◆ **Your goal**: Repeat word for word the part of the post about apt-offline that starts at "We didn't have" and stops after "it to work.".

◆ **Selected passage**:
>>>>>

We develop an appliance at work that gets delivered to low to inexistant internet locations. When updating our software, we have the full stack of technologies to ensure server is up to date such as puppet and even apt-offline.

We didn't have apt-offline installed at first and found out about it later, luckily, it was a small download to install it which was ok for most of our appliances. All of them so far have low internet (56k to 256k internet) so the 1.8mb download took some time but we got it to work.

Now that we either have the original signature of the machine because we were able to generate one at a distance or using a default signature that we created from the same USB installation key, we are able to generate a package of updates for those machines and send it over with the USB update disk for our appliance.

The problem i have is that Puppet also has packages to install. We made a list of packages that it needs to install but realized too late that apt-offline generates the signature on the offline machine with that list using --install-packages.

We tried

  • Using a ubuntu:xenial docker image, but it seems this image might have differences and doesn't package everything...
  • Using apt-offline + dselect and dpkg to set the list of packages to install

And we haven't had much luck...

<<<<<

◆ **Dataset rows**:
>>>>>

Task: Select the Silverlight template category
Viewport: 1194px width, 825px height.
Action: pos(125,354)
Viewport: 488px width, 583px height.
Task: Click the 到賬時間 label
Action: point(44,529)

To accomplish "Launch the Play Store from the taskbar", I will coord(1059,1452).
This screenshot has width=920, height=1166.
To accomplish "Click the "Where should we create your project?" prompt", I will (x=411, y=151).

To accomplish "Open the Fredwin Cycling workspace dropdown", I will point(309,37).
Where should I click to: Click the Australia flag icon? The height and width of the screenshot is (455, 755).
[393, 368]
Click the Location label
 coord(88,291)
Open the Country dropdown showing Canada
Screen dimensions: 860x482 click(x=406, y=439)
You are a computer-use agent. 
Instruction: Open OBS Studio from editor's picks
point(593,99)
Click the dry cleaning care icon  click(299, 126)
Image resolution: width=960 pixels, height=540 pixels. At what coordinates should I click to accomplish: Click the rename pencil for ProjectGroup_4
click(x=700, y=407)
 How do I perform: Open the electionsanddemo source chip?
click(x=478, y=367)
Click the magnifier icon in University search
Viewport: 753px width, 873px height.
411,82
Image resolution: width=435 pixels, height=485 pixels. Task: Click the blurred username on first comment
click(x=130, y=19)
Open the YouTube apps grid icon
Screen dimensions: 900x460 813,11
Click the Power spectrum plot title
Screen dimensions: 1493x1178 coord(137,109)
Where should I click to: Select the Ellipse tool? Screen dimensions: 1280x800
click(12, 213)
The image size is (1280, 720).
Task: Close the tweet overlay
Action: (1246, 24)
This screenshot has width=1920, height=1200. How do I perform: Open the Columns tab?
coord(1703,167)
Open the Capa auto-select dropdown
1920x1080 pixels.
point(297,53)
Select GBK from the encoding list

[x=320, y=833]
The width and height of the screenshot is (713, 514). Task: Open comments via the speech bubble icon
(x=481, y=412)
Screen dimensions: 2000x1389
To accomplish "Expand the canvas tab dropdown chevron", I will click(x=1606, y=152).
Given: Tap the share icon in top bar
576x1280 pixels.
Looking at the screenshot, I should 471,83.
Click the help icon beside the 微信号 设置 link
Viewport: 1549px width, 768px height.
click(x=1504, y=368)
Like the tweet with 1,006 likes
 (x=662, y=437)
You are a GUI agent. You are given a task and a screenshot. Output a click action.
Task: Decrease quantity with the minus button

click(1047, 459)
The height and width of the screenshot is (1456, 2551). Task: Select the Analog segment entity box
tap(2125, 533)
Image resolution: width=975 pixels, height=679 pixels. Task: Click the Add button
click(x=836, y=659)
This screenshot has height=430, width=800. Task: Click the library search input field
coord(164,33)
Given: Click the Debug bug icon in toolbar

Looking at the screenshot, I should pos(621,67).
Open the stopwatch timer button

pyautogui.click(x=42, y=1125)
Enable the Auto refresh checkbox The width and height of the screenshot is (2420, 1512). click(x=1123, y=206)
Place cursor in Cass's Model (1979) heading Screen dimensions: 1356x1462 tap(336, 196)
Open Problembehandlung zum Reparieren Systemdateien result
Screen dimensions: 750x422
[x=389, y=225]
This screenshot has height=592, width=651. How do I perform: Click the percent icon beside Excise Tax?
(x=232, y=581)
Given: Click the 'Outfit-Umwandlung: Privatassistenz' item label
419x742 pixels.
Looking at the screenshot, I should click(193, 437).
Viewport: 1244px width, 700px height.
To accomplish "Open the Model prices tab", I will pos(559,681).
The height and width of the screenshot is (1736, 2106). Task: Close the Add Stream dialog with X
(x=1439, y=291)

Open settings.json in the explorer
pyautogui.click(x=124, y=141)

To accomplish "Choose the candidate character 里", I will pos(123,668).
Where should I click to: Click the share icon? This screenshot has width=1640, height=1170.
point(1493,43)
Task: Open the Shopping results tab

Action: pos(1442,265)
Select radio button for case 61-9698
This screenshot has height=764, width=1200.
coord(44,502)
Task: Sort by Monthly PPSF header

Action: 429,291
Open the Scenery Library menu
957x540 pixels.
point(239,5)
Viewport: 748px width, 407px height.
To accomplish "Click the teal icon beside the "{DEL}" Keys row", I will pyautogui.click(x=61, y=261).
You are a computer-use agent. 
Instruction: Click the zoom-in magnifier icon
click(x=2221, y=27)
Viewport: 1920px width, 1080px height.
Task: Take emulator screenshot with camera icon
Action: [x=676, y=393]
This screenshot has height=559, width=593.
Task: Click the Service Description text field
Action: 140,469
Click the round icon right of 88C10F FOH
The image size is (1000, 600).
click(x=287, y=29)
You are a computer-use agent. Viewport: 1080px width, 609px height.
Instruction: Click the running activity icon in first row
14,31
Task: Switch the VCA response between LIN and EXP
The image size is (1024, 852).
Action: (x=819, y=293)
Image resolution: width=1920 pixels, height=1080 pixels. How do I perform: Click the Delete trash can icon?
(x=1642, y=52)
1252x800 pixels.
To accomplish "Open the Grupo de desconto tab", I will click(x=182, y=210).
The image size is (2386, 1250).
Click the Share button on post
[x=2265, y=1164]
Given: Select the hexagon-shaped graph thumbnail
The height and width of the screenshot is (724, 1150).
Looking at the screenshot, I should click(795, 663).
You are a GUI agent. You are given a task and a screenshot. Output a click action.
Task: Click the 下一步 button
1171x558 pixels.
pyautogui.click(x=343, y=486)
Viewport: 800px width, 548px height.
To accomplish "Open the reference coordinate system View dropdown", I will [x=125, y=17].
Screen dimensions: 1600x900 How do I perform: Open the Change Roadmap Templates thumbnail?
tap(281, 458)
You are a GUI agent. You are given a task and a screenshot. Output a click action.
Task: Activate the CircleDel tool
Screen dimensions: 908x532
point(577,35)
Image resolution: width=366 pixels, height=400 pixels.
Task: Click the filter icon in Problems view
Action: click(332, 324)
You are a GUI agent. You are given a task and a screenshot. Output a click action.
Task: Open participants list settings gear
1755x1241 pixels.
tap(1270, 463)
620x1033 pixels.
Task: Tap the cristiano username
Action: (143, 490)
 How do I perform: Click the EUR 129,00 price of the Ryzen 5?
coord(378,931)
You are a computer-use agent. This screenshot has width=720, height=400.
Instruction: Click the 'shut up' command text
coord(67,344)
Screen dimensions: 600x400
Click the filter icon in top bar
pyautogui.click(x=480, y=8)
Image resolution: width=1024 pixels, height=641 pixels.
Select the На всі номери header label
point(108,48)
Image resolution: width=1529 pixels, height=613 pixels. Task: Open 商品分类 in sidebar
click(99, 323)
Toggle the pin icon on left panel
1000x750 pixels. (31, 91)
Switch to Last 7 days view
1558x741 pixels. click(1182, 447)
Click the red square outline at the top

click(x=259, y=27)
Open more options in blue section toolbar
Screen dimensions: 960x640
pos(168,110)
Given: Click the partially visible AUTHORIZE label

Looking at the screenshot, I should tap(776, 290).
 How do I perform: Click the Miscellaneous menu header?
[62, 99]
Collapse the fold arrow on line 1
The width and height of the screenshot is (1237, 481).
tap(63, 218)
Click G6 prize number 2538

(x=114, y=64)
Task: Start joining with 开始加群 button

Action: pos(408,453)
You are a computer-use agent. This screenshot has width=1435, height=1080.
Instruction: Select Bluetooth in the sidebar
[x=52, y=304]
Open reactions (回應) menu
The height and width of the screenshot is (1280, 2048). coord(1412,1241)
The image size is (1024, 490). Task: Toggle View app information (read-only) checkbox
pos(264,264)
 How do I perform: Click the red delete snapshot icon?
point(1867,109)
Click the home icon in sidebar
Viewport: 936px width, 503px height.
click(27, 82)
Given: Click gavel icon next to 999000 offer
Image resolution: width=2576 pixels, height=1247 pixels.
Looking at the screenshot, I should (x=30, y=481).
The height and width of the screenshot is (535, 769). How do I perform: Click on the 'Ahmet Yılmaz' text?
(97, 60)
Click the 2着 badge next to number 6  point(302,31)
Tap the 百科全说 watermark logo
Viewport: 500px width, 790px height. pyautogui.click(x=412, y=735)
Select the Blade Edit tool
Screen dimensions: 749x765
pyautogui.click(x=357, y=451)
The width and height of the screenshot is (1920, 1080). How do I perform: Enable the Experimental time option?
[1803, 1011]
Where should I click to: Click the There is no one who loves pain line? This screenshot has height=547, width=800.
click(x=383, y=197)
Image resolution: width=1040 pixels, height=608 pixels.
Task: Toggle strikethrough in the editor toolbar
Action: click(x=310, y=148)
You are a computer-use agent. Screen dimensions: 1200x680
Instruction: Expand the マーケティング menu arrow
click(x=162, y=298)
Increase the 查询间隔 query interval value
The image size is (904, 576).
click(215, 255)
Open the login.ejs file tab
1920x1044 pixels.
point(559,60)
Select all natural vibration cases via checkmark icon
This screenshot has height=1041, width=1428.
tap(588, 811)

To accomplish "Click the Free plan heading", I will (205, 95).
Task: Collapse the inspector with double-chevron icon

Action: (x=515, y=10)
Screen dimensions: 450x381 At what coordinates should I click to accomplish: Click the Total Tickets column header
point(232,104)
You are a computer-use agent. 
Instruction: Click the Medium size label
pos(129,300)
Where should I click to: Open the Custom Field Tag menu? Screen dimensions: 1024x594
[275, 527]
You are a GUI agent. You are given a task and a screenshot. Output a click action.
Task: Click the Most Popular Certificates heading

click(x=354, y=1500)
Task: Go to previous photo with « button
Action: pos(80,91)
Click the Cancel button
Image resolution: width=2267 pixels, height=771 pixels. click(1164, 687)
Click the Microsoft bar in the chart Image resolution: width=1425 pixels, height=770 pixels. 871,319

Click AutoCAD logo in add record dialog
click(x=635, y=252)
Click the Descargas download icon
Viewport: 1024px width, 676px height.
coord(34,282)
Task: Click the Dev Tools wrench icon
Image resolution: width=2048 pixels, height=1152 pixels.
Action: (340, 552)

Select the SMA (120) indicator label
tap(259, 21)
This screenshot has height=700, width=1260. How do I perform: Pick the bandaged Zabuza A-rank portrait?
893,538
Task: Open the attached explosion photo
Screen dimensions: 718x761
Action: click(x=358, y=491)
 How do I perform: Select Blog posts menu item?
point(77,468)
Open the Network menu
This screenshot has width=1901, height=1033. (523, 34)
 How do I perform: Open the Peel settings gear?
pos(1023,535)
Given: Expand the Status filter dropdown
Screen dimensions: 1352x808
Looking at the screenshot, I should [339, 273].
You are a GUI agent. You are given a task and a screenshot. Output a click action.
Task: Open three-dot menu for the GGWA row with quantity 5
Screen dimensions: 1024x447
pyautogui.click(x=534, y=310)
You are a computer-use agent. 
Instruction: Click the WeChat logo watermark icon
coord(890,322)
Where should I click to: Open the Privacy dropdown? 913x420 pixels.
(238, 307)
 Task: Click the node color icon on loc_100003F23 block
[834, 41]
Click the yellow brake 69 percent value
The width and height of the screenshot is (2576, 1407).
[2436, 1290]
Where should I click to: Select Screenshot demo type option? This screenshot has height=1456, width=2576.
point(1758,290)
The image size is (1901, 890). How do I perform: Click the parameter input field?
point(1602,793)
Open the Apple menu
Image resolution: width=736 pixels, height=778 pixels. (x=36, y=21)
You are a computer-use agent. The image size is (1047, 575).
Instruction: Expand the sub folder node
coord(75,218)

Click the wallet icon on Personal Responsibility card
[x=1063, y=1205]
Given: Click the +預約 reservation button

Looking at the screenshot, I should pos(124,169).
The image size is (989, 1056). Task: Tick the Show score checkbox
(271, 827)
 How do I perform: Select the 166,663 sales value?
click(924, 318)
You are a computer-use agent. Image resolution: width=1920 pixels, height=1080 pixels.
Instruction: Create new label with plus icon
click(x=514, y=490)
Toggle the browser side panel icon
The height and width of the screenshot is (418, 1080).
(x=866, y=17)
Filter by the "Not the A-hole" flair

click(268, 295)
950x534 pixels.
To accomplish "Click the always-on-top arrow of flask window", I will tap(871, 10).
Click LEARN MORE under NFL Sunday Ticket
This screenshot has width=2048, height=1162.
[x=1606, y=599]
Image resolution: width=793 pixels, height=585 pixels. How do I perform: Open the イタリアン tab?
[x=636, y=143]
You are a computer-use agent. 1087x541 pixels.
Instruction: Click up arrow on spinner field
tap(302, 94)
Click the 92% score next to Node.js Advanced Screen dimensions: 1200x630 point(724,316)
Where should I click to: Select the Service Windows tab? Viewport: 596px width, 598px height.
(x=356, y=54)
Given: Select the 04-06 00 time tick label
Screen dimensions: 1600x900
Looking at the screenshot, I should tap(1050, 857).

<<<<<

◆ **Solution**:
We didn't have apt-offline installed at first and found out about it later, luckily, it was a small download to install it which was ok for most of our appliances. All of them so far have low internet (56k to 256k internet) so the 1.8mb download took some time but we got it to work.